妻への不信感はつのるばかり
「おかえり」
奈々子が笑顔で迎えてくれる。
「今日も遅かったね。最近、忙しいの?」
「ああ。ちょっと立て込んでてさ。…しばらくこんな感じが続くかも」
佳則は何となく保険を張るような発言をする。それを聞き、奈々子はぎこちなく笑った。
「あ、そ、うん、分かった。家のことは心配しなくていいからね。私一人でも美波は見れるから」
「うん。じゃ、着替えてくるよ」
そう言って横切る佳則を奈々子が呼び止めた。
「あなた、何でも相談してね」
おどけたように声をかける奈々子。それに対して佳則は何て返答して良いのか分からず、ただうなずいた。
部屋に入り1人の時間になったときだけ落ち着いて息を吸えるような気がしたが、それでも頭の中は奈々子への疑惑で埋め尽くされている。
よくよく考えれば、奈々子は優しすぎた。けんかはたったの1度もなく、子育てだって至らないところばかりな佳則をいつも笑って許し、支えてくれた。良い人と結婚できたと、能天気に思っていた。しかしこんなに優しいのは後ろめたいことがあったからなんだと分かる。今までの幸せだった日々が全て偽物だったように思えてしまった。
佳則はふと自分と美波との関係が気になった。美波はいったい誰の子なのだろう。法的にも認めざるを得ないのだろうか。血もつながっていない子供を、自分の子供と認め、育て続けなければいけないのだろうか。知ったってどうにもならないのに、スマホをタップする指は止まらなかった。
いろいろと調べた結果、分かったのは法律上の父親は佳則だということ。結婚しているときに生まれた子供は血縁関係がなくても、佳則の子供だと認定されるらしい。
「そんなむちゃくちゃな……」
皮肉でも嘆きでもなく、佳則は本当に意味が分からずそうこぼした。
以前は俗にいう「離婚後300日問題」として、離婚後300日以内に生まれた子供は前夫の子供ということだったが、2024年の春に法律が変わり、300日以内であっても、再婚していれば、再婚相手の子供として認められることになったらしい。
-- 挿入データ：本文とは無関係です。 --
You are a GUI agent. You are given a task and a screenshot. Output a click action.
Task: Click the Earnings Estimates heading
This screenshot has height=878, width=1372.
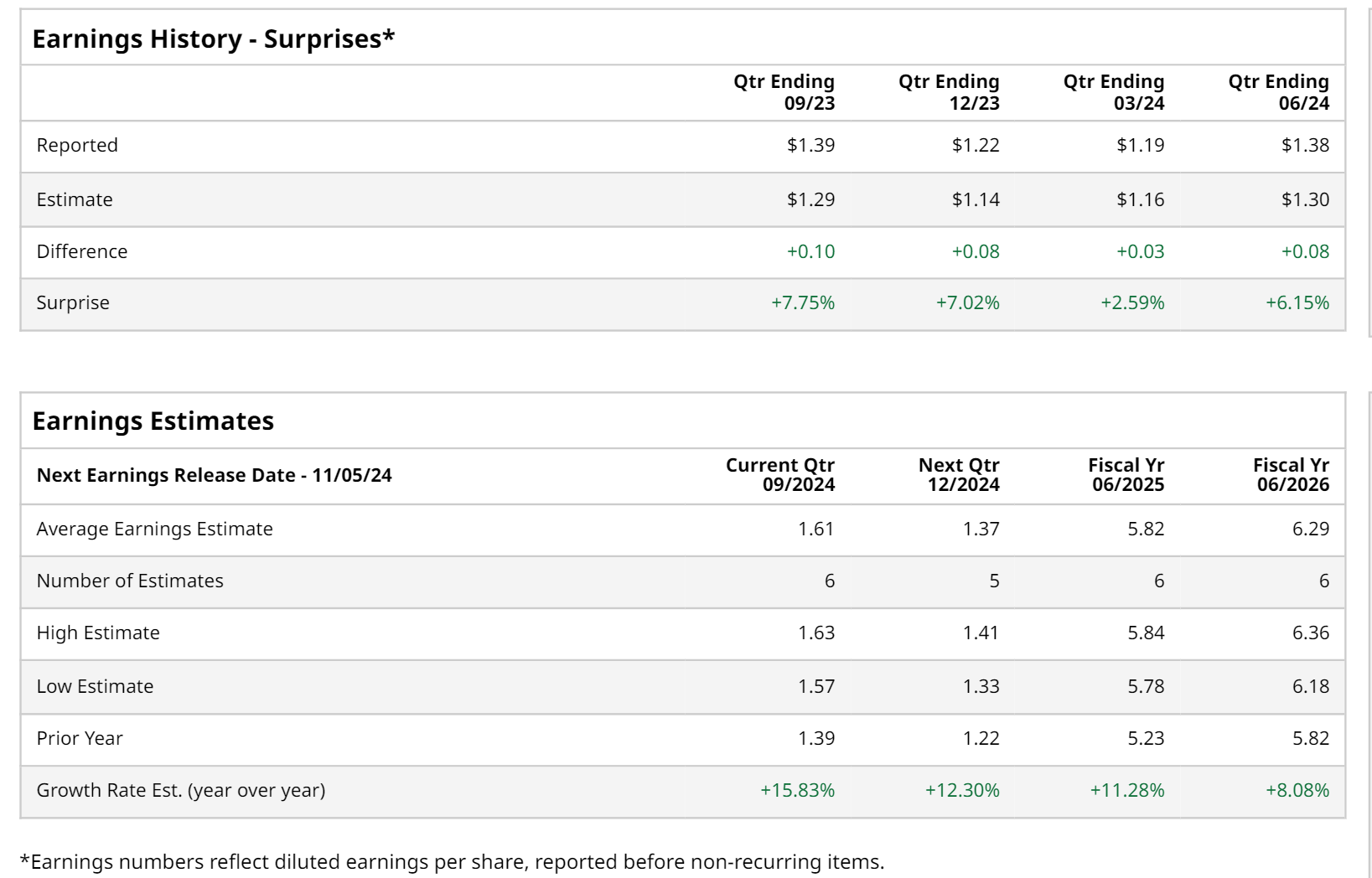click(153, 421)
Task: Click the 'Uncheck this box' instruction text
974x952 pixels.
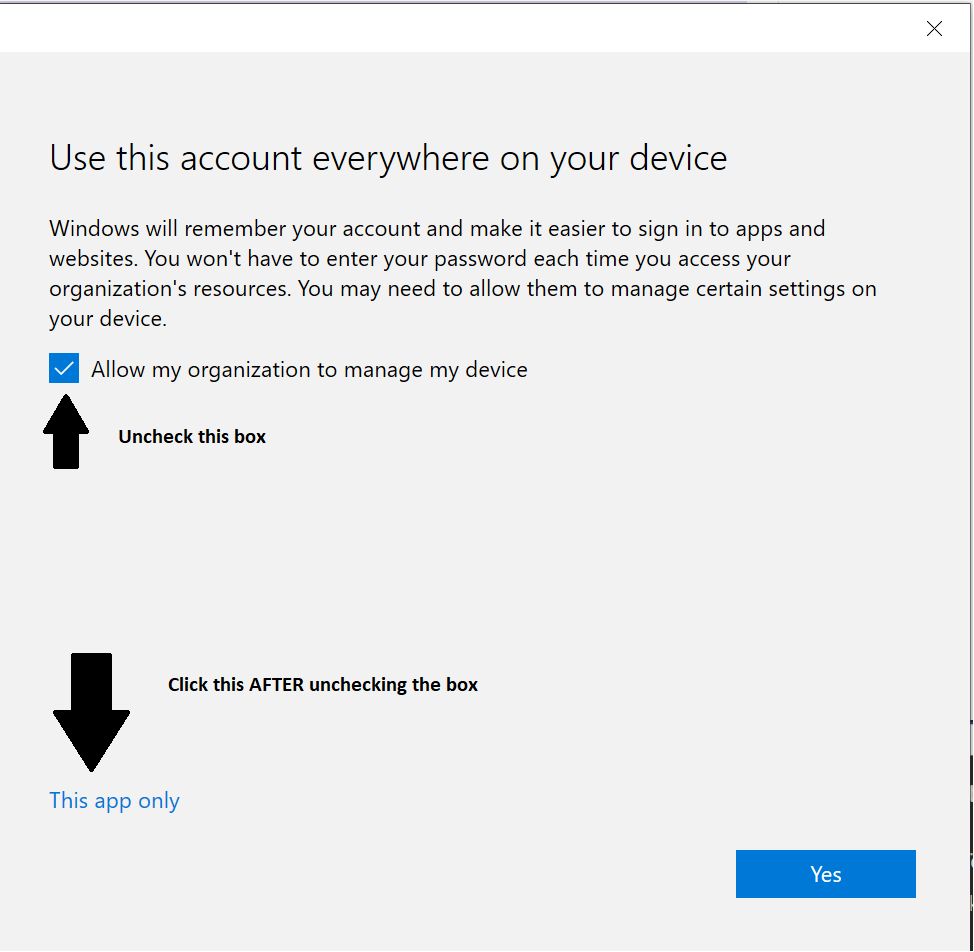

佳則と奈々子は付き合い始めて3カ月で婚約をした。奈々子の妊娠が分かったのはそれからだいたい1カ月後。よく見るとふっくらとしてきたおなかをさすりながら、報告してくれた奈々子の表情を今でもよく覚えている。
よく考えることができていれば、時期がおかしいことに気づけていたのだろう。だが40歳を過ぎて手に入れた念願の家庭に、疑う気持ちなんて持つはずもなかった。いや、考えないようにしていたのかもしれない。いずれにせよ、全てがまやかしで、全てが間違いだったのだ。
佳則は調べたことを後悔していた。もう何も考えられず、佳則はベットに伏せた。夢に沈む以外に、このどうしようもない現実から逃げる方法がなかった。